(Stored data)

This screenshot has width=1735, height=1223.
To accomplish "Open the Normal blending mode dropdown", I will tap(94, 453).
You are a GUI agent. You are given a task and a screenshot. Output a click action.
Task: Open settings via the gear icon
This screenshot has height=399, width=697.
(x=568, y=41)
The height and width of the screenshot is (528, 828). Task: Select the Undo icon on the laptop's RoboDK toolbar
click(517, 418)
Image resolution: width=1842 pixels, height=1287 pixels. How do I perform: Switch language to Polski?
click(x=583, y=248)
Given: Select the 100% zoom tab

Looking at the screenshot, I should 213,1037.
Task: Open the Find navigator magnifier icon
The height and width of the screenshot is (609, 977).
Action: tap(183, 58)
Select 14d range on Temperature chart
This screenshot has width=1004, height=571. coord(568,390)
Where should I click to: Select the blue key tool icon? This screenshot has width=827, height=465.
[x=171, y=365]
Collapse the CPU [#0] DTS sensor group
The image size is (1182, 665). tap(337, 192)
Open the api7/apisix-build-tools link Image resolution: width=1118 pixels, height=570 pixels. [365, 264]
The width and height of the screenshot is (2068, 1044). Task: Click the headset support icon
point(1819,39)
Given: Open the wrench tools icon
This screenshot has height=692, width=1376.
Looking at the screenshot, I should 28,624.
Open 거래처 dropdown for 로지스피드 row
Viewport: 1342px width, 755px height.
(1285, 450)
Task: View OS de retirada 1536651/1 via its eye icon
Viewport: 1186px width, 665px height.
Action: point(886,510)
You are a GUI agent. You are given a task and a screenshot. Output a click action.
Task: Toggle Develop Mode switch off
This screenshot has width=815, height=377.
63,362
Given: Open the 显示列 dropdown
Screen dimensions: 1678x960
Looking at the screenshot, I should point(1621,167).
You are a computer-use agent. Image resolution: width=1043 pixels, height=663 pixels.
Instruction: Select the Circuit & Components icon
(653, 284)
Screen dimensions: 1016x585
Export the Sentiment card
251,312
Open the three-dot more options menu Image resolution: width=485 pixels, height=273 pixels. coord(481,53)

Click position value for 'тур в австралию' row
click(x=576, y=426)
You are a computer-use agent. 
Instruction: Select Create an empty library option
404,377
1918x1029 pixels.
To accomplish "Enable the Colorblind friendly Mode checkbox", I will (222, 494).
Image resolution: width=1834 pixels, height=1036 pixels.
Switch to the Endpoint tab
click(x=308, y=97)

What to do ▸ Copy word for word the stretch of entries above from the line that has "Open the api7/apisix-build-tools" through the line that has "Given: Open the wrench tools icon", both ends included, and nothing outside it.

Response box ▸
Open the api7/apisix-build-tools link Image resolution: width=1118 pixels, height=570 pixels. [365, 264]
The width and height of the screenshot is (2068, 1044). Task: Click the headset support icon
point(1819,39)
Given: Open the wrench tools icon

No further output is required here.